Untitled.’ From “Too Many Blackamoors,” 2015. Credit: Courtesy Of Heather Agyepong

London-based artist Heather Agyepong uses visual art to powerfully document life as a black woman. With degrees in both photography and psychology, Agyepong channels her expertise in both areas into her work with many of her pieces reflecting on mental and physical well-being.

Detail of ‘Seriti,’ from Tsoku Maela’s “Abstract Peaces,” 2016. Credit: Courtesy Of TsOKU Maela

Tsoku Maela — a photographer from Cape Town, South Africa — has been extensively recognized for his work documenting what it’s like to live with mental illness through complex imagery. His recent photographic series, titled Abstract Peaces, documents Maela’s own experience with depression.

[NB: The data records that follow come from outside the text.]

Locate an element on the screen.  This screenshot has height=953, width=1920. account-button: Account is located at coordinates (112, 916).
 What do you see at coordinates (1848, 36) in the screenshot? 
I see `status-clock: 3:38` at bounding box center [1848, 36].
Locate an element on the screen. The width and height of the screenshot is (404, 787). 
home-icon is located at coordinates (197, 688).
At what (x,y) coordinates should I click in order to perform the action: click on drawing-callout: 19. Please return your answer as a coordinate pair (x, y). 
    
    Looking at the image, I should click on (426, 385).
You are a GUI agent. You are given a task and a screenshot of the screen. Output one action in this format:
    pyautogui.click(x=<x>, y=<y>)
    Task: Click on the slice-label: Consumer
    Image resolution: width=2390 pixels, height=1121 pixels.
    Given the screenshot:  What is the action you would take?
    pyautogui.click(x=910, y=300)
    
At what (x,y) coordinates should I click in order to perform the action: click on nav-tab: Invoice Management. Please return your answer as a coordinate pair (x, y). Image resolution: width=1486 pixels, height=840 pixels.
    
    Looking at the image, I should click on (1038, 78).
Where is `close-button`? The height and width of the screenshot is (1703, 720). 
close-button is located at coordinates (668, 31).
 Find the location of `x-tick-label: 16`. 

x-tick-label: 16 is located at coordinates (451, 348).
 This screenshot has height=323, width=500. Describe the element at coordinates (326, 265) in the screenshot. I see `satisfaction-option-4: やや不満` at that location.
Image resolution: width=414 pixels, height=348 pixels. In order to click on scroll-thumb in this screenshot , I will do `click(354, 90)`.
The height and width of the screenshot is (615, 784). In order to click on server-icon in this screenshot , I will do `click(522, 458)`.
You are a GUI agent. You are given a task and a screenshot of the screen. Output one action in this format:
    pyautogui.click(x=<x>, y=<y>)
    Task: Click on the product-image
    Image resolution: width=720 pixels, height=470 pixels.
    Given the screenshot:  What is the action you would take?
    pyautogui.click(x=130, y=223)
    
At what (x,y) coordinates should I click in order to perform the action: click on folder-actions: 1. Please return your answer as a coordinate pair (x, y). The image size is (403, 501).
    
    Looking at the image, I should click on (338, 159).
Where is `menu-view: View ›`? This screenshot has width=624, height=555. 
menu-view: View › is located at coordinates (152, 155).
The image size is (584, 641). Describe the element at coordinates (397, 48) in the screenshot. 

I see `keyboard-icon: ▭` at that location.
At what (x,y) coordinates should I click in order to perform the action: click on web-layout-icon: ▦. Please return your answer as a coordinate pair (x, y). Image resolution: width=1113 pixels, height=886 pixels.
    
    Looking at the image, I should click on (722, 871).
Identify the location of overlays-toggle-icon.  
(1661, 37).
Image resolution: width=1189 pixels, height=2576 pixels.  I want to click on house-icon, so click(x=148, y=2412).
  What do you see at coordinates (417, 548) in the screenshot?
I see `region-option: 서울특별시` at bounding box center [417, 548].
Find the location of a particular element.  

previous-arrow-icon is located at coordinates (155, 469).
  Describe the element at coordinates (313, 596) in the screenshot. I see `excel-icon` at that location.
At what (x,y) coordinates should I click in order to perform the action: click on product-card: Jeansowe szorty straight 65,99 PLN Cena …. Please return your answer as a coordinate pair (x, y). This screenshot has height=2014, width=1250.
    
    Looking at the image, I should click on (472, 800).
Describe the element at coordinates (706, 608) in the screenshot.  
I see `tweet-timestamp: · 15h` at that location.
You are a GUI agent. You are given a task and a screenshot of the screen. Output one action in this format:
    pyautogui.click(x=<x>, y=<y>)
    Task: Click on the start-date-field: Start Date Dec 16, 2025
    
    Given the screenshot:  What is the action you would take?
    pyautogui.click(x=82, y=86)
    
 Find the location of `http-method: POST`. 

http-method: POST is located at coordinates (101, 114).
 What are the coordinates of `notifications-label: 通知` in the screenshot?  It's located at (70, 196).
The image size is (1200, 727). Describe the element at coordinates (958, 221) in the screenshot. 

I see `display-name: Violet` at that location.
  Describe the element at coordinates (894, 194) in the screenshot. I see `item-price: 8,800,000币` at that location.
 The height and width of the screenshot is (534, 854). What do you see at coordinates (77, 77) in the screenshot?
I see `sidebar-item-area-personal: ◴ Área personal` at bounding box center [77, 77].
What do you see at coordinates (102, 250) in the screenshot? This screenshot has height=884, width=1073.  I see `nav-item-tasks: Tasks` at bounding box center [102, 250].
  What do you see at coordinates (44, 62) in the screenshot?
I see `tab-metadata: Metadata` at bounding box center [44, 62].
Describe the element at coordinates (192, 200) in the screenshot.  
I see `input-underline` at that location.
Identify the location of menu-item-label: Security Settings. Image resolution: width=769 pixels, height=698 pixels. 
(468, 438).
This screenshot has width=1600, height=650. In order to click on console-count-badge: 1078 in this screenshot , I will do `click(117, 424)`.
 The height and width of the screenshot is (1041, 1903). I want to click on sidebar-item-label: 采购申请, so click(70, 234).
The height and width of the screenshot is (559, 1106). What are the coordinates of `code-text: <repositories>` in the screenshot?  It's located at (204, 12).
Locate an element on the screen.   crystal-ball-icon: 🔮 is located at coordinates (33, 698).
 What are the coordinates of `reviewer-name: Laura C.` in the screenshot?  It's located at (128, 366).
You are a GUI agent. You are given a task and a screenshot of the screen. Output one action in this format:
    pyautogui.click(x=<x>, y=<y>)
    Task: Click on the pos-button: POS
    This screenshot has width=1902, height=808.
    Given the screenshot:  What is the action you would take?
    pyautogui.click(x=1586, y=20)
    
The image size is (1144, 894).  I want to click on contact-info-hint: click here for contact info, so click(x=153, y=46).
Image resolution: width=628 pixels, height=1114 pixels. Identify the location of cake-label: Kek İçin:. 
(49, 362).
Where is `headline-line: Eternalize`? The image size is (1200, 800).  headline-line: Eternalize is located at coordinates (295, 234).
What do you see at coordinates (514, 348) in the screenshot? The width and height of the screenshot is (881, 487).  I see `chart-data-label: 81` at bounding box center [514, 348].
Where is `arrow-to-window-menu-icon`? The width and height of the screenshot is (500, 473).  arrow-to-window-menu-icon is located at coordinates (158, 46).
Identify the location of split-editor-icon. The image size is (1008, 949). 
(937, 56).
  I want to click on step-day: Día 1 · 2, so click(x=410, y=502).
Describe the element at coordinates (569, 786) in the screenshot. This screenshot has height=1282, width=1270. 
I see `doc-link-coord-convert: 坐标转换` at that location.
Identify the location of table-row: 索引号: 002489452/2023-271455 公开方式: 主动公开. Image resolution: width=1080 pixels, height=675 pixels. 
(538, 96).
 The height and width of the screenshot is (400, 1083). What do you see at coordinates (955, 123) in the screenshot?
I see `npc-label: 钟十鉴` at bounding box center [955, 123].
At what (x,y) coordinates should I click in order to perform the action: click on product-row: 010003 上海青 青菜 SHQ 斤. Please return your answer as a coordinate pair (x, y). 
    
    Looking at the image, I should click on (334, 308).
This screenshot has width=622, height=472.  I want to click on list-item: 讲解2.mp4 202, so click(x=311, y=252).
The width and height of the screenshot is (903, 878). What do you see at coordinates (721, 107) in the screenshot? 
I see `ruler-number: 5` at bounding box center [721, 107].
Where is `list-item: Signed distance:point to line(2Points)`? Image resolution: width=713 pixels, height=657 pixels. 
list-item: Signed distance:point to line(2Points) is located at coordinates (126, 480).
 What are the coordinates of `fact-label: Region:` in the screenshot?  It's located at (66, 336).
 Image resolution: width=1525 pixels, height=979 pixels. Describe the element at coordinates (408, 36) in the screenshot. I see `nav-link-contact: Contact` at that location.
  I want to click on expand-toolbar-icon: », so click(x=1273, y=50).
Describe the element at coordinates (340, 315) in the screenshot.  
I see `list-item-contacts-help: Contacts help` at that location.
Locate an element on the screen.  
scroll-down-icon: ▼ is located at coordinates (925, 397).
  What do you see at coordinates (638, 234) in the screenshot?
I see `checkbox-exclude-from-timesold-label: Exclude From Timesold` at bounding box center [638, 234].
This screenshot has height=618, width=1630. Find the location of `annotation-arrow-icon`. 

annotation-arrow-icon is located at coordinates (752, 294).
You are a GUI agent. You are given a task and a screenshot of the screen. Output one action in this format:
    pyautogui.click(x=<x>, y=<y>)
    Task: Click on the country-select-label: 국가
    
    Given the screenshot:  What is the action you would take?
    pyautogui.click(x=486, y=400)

When people are creating something, whether it’s a software program, graffiti, or a quilt, they tend to get lost in the activity. The act of creating requires focus and concentration, and multitasking doesn’t work. 

The Flow Genome Project, an organization that researches human performance, defines the state of flow as “those moments of rapt attention and total absorption when you get so focused on the task at hand that everything else disappears and all aspects of performance, both mental and physical, go through the roof.”

From → Shine Ya Eye

  1. Very true. Ironically, Creativity is often at its best when it’s a reflection of emotional pain. When in misery, paint your canvas!

    • That’s great advice. “When in misery, paint your canvas” a real handy piece of advice.
      Thank you for sharing. I really appreciate.

    • When in misery and pain, paint your canvas 🔥🔥🔥✔✔. This is deep!

      • It’s so unfortunate the little time we avail to the creative process since primary school

      • Yes, life evolves with excellence and better experiences when a child’s mind is trained early enough to capture possibilities and cultivate creativity.

      • That is the thing, life is such a rush and then we are confronted with development gaps

  2. I believe strongly that creativity produces a force and a fragrance that brings healing and hope. Creativity is a cocoon without walls – a small world where big things happen.

    I particularly love this part of your piece, Abigail.

    “When people are creating something, whether it’s a software program, graffiti, or a quilt, they tend to get lost in the activity. The act of creating requires focus and concentration, and multitasking doesn’t work.”

    Have an amazing Monday. 💛💛💛

    • Thank you for sharing your thoughts Adeite. ‘A small world where big things begin’, I will take with me.
      And I’m happy that you agree with the understanding of the creative process.
      Focus and concentration are sharp tools
      Keeping the process steady
      Releasing oneself to other activity in between
      I also believe that teachers should set the creative atmosphere within the classroom
      Breathing is the first stage.
      The act before creation. Learning this quietness before the process is a muscle we build and they will flex it throughout their lives. Mathematic and Physics then become fun studios.